E por quê? Porque deixamos de gerar histórias que valham à pena; deixamos de ser protagonistas de um mundo novo, de um novo futuro. O passar dos anos nos tornouestes nostálgicos chatos que olham para trás com saudades de um tempo onde a juventude proporcionava força para avançar, vontade para conquistar, coragem para enfrentar o perigo e amores arriscados.
Porém, a cada dia que passa, mais o tempo se perde e a memória se torna a única protagonista, a única força que age. O verbo mais importante em qualquer língua é o verbo agir. E quando buscamos nosso tempo perdido é porque começamos a deixar de agir. Caímos no desimportante, na auto misericórdia, na impotência frente ao futuro, valorizando o passado como se ele tivesse sido, no seu todo, o melhor tempo do mundo. Ele foi muito bom. Mas certamente, não no seu todo.
Então esquecemos ousadias, preconceituamos avanços que antes apoiávamos; tornamo-nos fascistas por nostalgia,desvalorizando as loucuras da juventude que são, por fim, as únicas grandes histórias que temos para contar.

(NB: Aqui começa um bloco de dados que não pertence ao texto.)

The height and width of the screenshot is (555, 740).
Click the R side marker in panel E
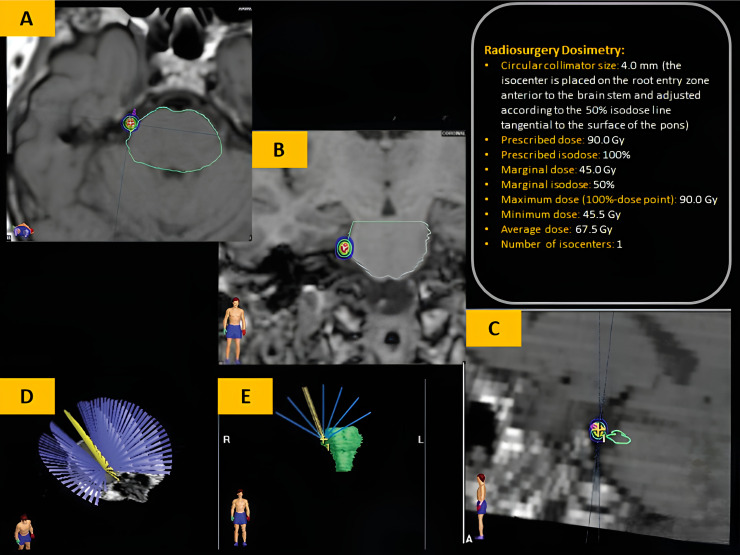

Investimos uma vida na felicidade. Por ela éramos ousados, malucos, enfrentávamos o desconhecido. E nem sabíamos se a encontraríamos ou não. Importante era tentar! Se ela seria engolida pelo nada no futuro, pouco importava. Importava ser protagonista, mesmo que de uma quimera; mesmo que os tijolos daquele castelo virassem pó, como viraram.

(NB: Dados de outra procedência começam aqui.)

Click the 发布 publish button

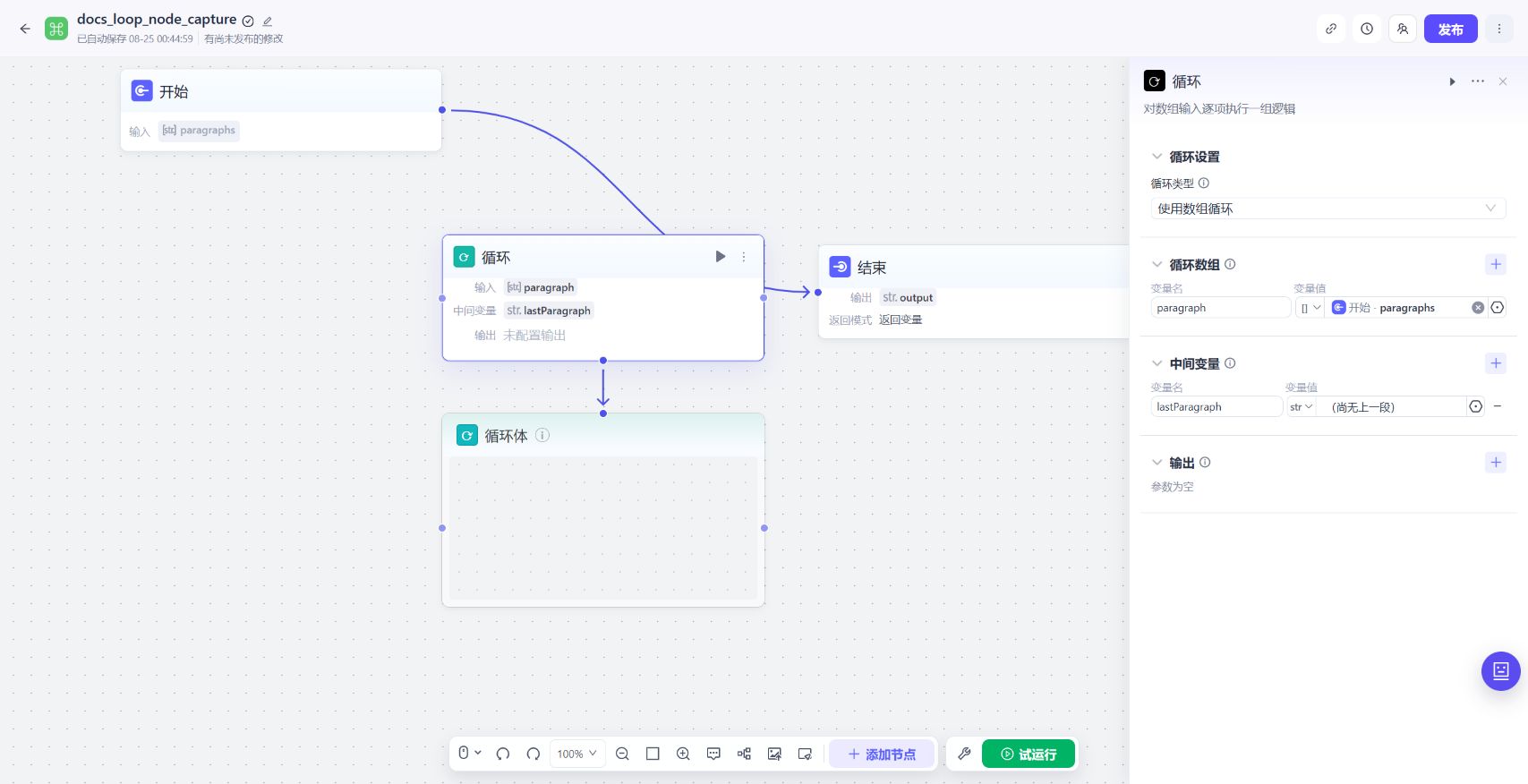[x=1450, y=29]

Enquanto o tempo escorre por entre nossos dedos e se perde no nada, ao nada deslizamos com ele. Apesar do desespero estampado em nossos rostos, jamais vamos recuperá-lo. Por isso, verte uma amargura nos olhos lacrimosos dos velhos. A melhor idade é uma falácia inventada para aplacar a angústia dos nossos últimos dias. O pouco que resta, não vai gerar qualquer história interessante para contar. Já perdemos o prazer pelo risco, o prazer pelo novo… o prazer!
Marcel Proust,velho e doente, ao final da vida e para terminar sua obra fantástica, escrevia dia e noite. Sua memória, a única força que agia. Um herói, protagonista de uma vida que o traía, partindo dele um pouco a cada dia. Os vencedores não permitem que se erijam monumentos aos derrotados. O tempo, o mais cruel dos vencedores. A História, contudo, filha do tempo, porém mais humana, redimiu Proust deste fim. Mas não nós, que somos pessoas comuns. A agonia e a ruína nos derrete com os relógios.
Na cadeira de balanço tentamos ver entre as dobras das rugas; no intervalo entre dois neurônios com Alzheimer, só mais 15 minutos daquele tempo perdido.